* STUDY TEXT
• • • • • • •

Questions like can I handle this or not? The physical burden, the emotional burden, can I raise this child, will I have to give him up for adoption do come up and they aren't easy. Whether it's ethical to require a woman, by law, to have their child is worth asking, and that's what the pro choice movement is about. The right to choose. Many feel that choice is natural right.
The days of back alley abortions and coat hangers, because doctors could lose their license wasn't the high-ground of ethics either. There is an undeniable ethical morality to pro-choice too. That shouldn't be hard to see.
So, back to your question as you wrote it:
In the United States, roughly what proportion of Pro Abortion/Pro
Choice people believe that abortion should be permissible, even if
fetuses/embryos are people? If actual statistics are difficult or
impossible to come by,
This is two questions asked as one. You've just written the 2nd question into an assumption, but no good poll would ask a question that way. Polls need to be as simple and straight forward as possible. Too long or wordy or assumption based and you run into manipulated polling results. This article explains that, though you have to sign-in to read it.

• • • • • • •

* DATA UNDER STUDY
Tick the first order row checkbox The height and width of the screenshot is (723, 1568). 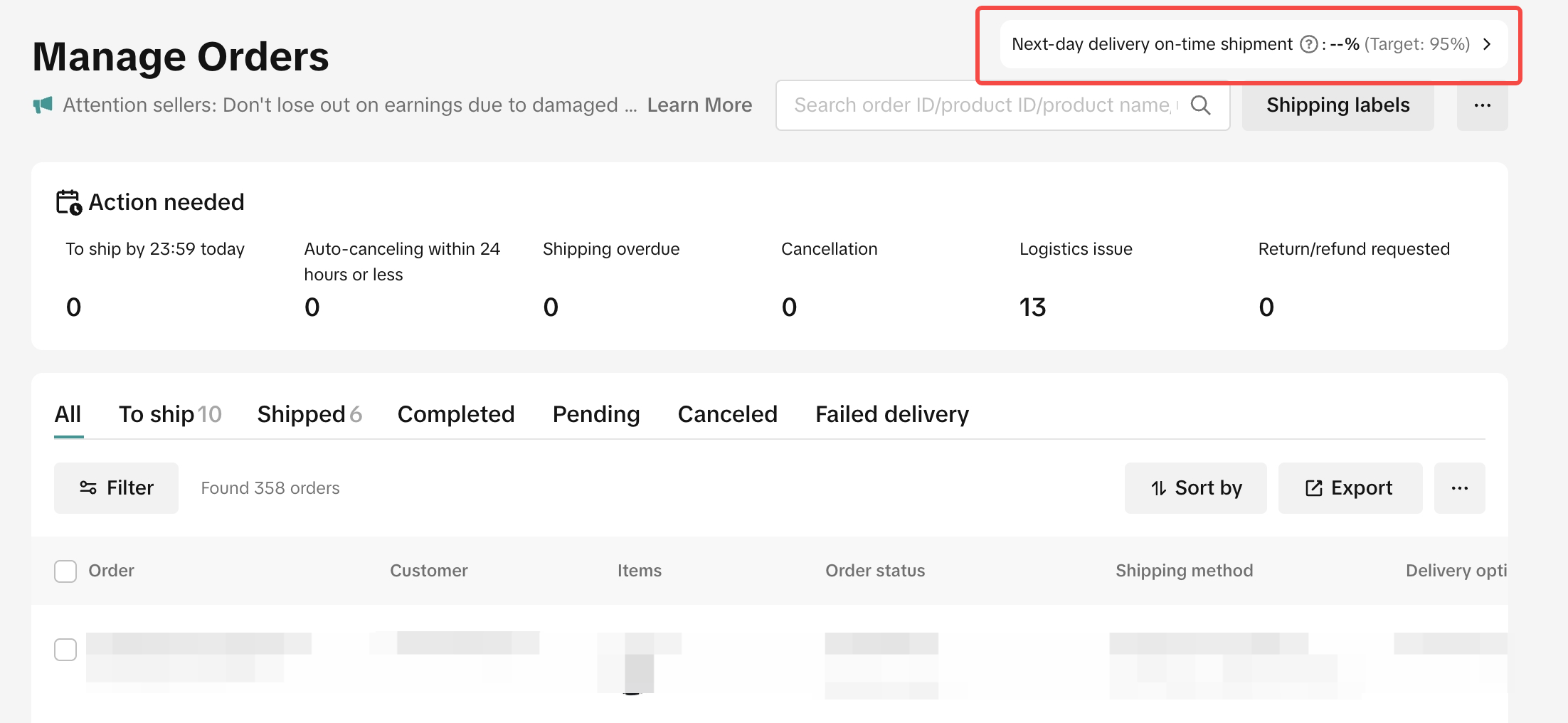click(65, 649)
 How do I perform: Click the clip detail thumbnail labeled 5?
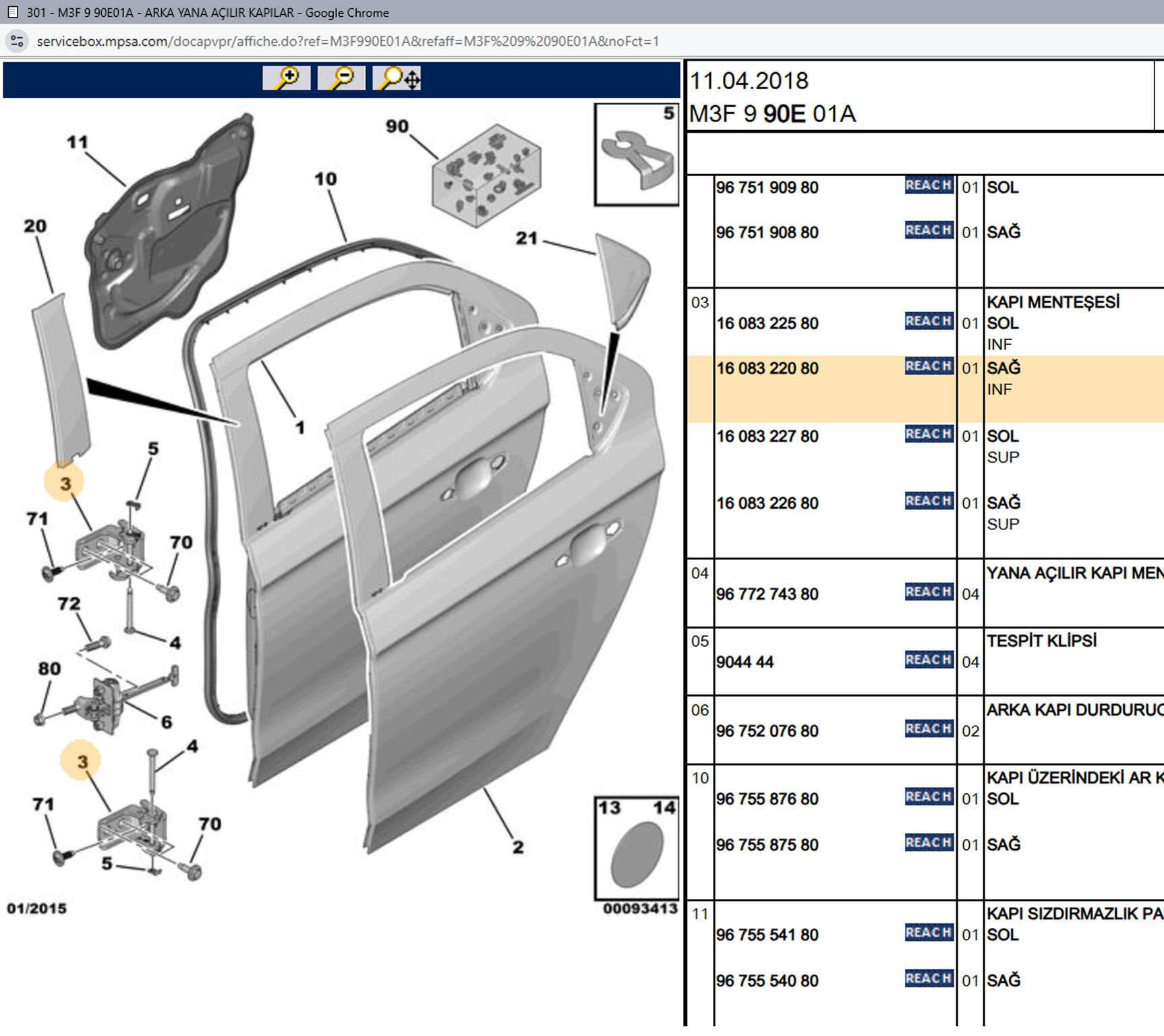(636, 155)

• • • • • • •

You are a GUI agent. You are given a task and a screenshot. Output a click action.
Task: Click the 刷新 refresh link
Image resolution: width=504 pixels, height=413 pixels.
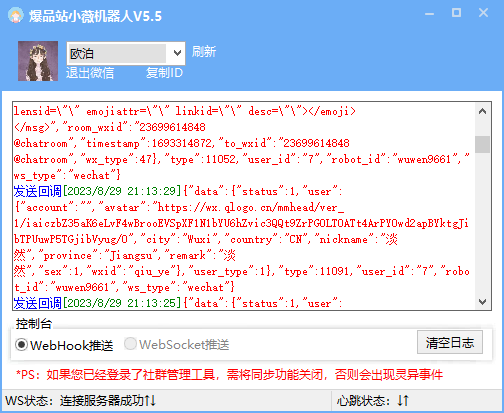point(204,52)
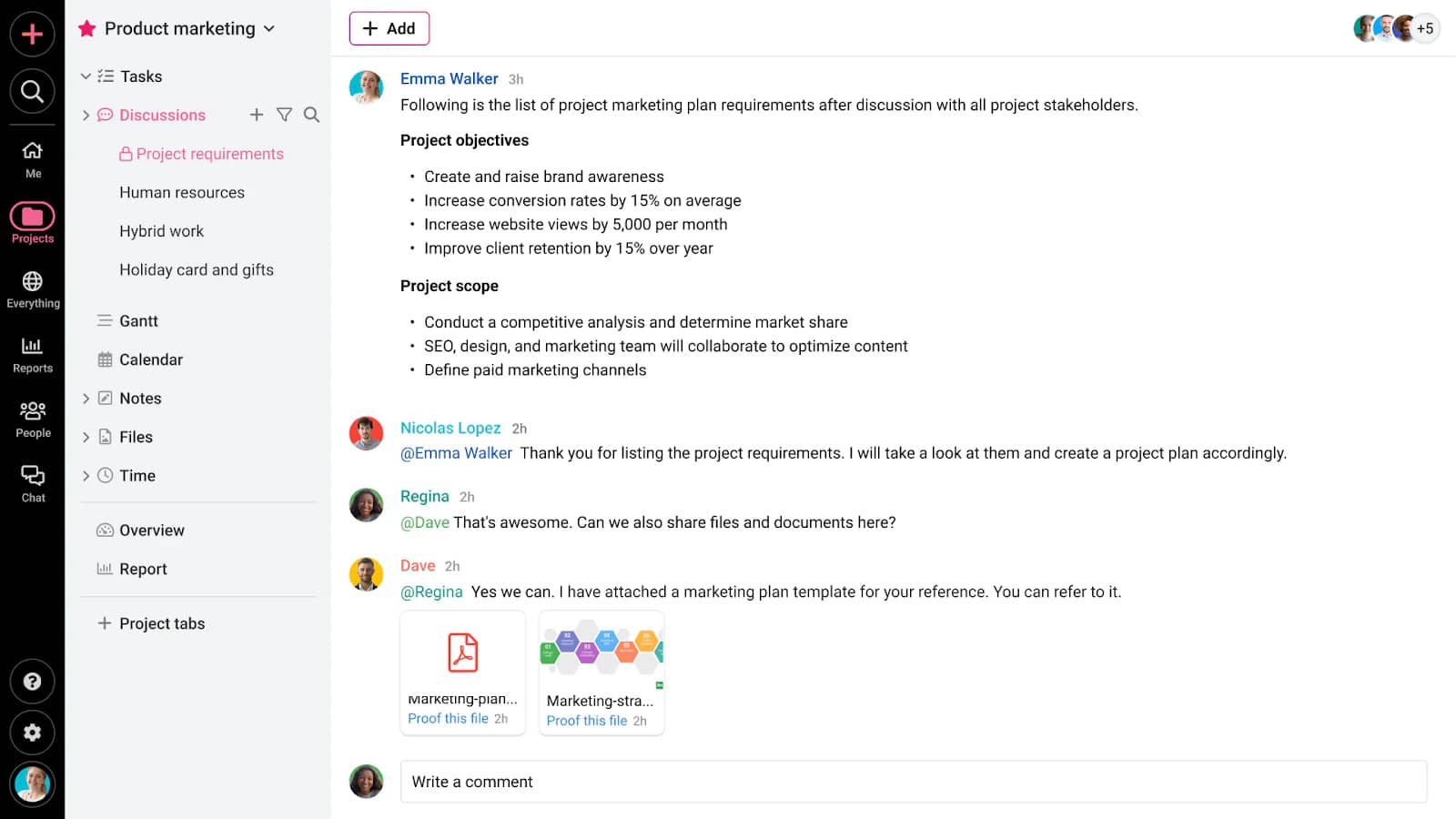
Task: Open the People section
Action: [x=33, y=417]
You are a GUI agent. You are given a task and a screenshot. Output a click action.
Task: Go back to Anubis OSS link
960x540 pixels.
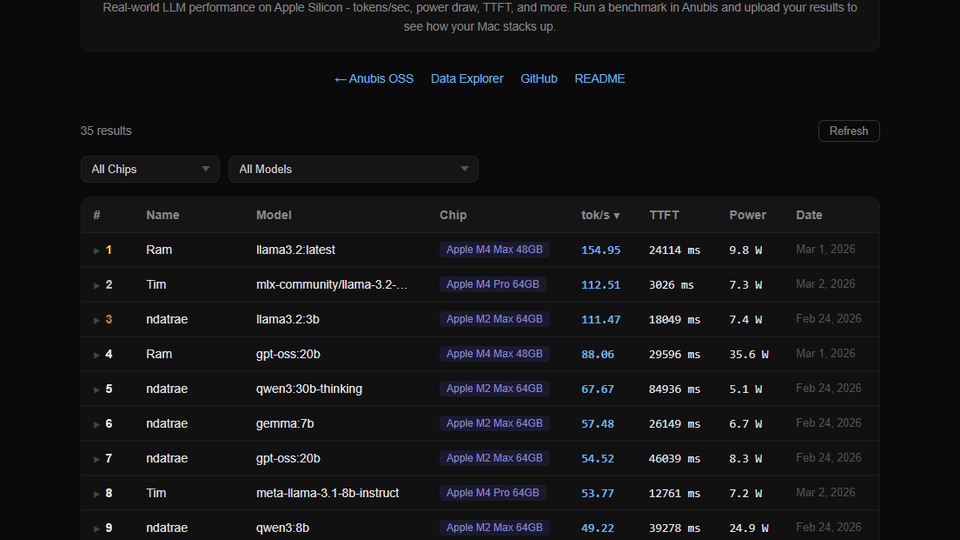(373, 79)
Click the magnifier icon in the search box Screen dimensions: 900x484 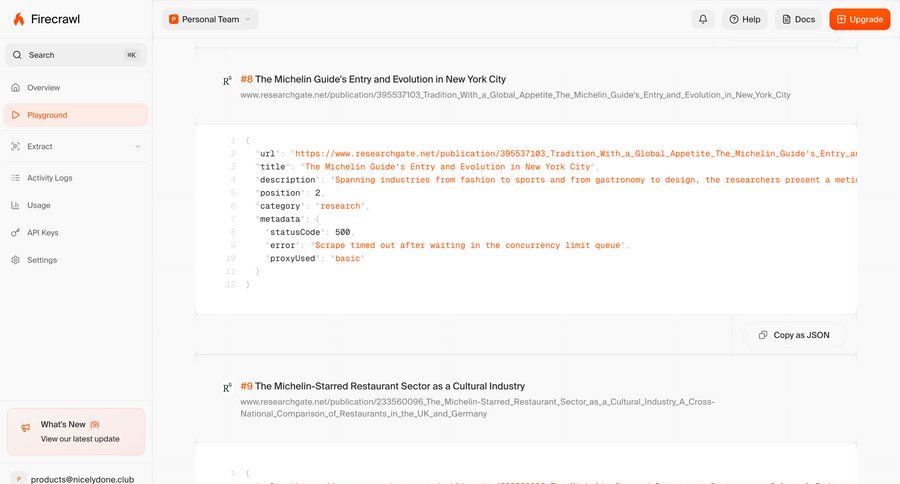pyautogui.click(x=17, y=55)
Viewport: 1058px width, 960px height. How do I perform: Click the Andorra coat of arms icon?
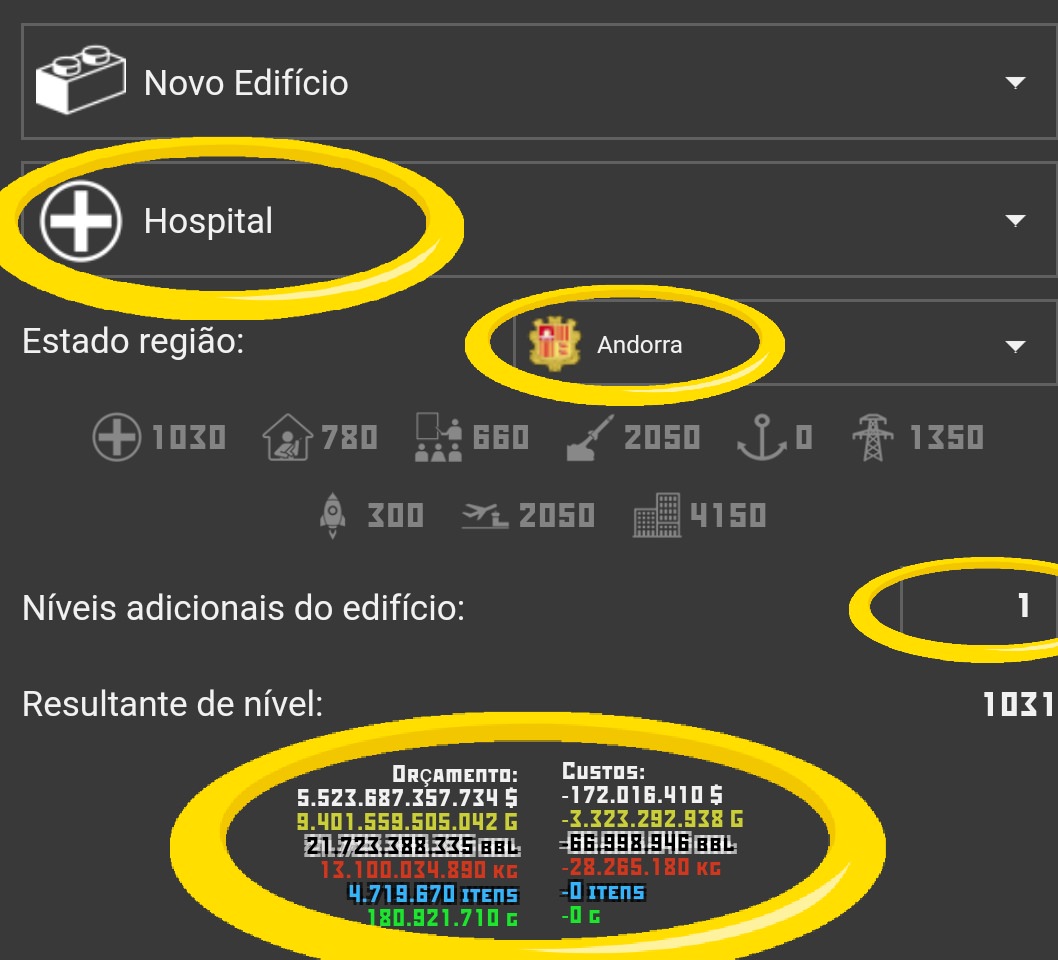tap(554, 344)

• • • • • • •

Reproduce the passage from the abortion-poll text above, starting at "The days of" and ending at "to read it.".

The days of back alley abortions and coat hangers, because doctors could lose their license wasn't the high-ground of ethics either. There is an undeniable ethical morality to pro-choice too. That shouldn't be hard to see.
So, back to your question as you wrote it:
In the United States, roughly what proportion of Pro Abortion/Pro
Choice people believe that abortion should be permissible, even if
fetuses/embryos are people? If actual statistics are difficult or
impossible to come by,
This is two questions asked as one. You've just written the 2nd question into an assumption, but no good poll would ask a question that way. Polls need to be as simple and straight forward as possible. Too long or wordy or assumption based and you run into manipulated polling results. This article explains that, though you have to sign-in to read it.